* DOCUMENT SEGMENT
>>

Why — decode is memory/comm-bound, not launch-bound

Traced + measured (not assumed):

  • The 24-layer decode loop is already fully async (no per-layer syncs), so kernel launches hide behind GPU work — a CUDA graph would buy ~0.51.5 ms, not 2×.
  • TP=2→TP=4 probe: TPOT 13.5→10.2 ms (FP8) with the same launch count and more NCCL — confirms the bottleneck is expert HBM traffic + all-reduce, not launch overhead.
  • Even FP8 TP=4 (10.2 ms) can't catch llama TP=2 (6.6 ms): the gap is algorithmic. llama is sparse (top-4 of 32 experts) + 4-bit (MXFP4); xserv is dense (all 16 local experts) + 8-bit (FP8) → ~8× the expert bytes per token. Dense also makes xserv's long-prefill TTFT worse.

The two levers that close it: sparse top-k MoE (≈4×, the bigger structural change) and 4-bit weights (≈2×).

MXFP4 W4A16 (this change) — correct, smallest, not yet faster than FP8

Weight-only 4-bit: expert weights are MXFP4 (E2M1 + per-32 UE8M0 scale, tools/quantize_mxfp4.py); a fused kernel reads the 4-bit weights and dequantizes on-chip to BF16. Decode uses batched_gemv_mxfp4; prefill (M>1) dequantizes to BF16 then reuses the BF16 batched GEMM.

MXFP4 W4A16 FP8 W8A8 BF16
Model size 13 GB 22 GB 39 GB
Greedy tokens identical identical baseline
Decode TPOT (TP=2) 17.0 ms 13.5 ms 18.8 ms
Decode TPOT (TP=4) 11.8 ms 10.2 ms
Prefill TTFT 350 ms 134 ms 135 ms
  • Correct (byte-identical greedy tokens to FP8/BF16) and smallest footprint — fits one 32 GB 5090 with ample room for KV cache.
  • Not faster than FP8: the hand-written W4A16 dequant-GEMV (no tensor cores) is less efficient than cuBLASLt's FP8 tensor-core GEMM, so even reading half the bytes it stays ~23.5 ms behind FP8 at every TP. The TP=4 scaling (17→11.8) shows it is partly memory-bound; a fixed per-GEMM inefficiency dominates. Vectorized loads, hoisted scale, warp reduction, and shared-memory activation tiling did not change it.
  • Prefill regresses (350 vs 134 ms) — the dequant-to-BF16 fallback.

Committed as a memory-optimization foundation, not a decode speedup.

To make 4-bit actually win

  • FP4 tensor cores (W4A4) — cuBLASLt block-scaled MXFP4 GEMM (CUDA_R_4F_E2M1 + CUBLASLT_MATMUL_MATRIX_SCALE_VEC32_UE8M0, available on sm_120). Tensor-core throughput at 4-bit would beat FP8. Risk: the scale swizzle layout.
  • A Marlin-class W4A16 kernel (register-blocked, async-copy pipelined).
  • Sparse top-k MoE for the larger, llama-matching win.

FP8 (the plan-cache fix + strided-batched optimization, 1.41× over BF16) remains xserv's best-performing quantization today.

<<

* INFORMATION GIVEN
>>

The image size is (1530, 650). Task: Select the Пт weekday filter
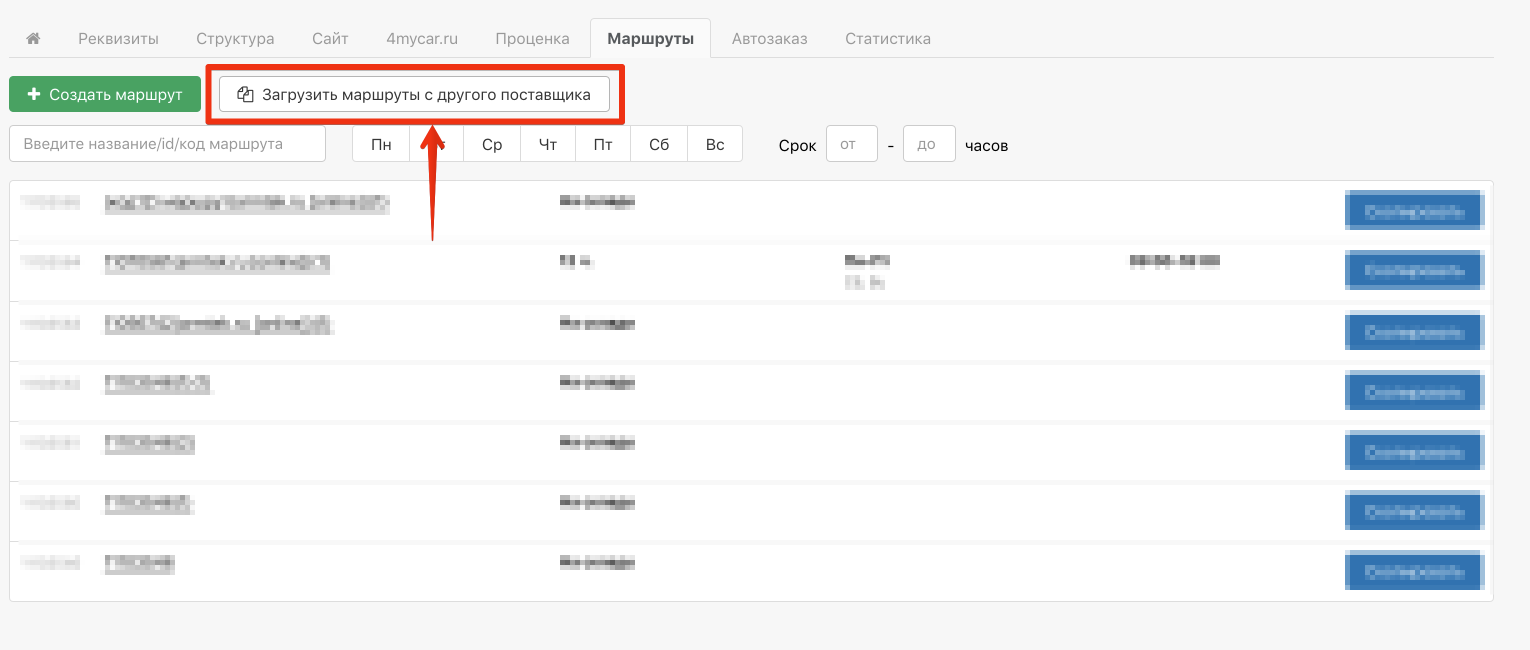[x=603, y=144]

<<
>>

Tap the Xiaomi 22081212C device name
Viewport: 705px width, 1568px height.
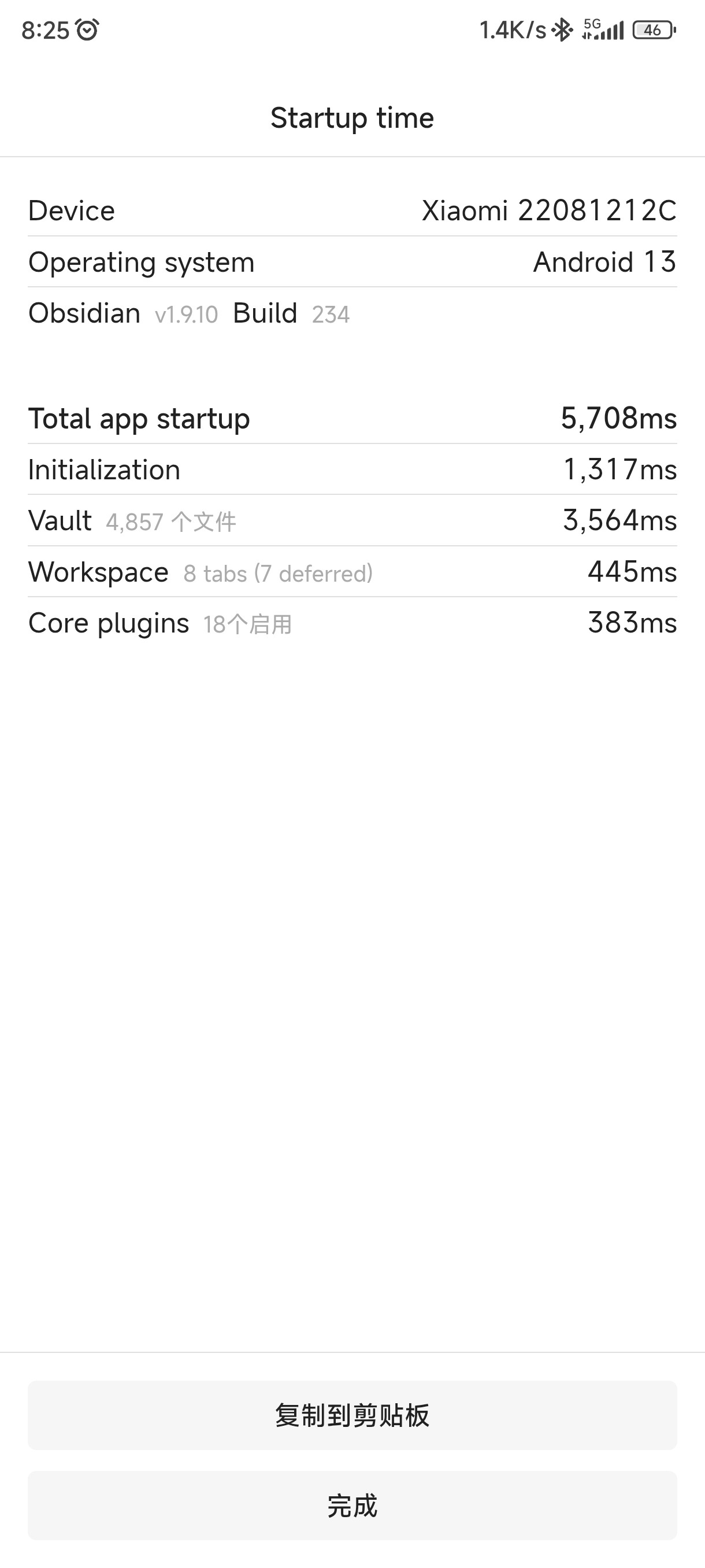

<<

* TASK TO CARRY OUT
According to the decode performance notes, what is the model size with MXFP4 W4A16 weights?

* SOLUTION FOR THIS TASK
13 GB.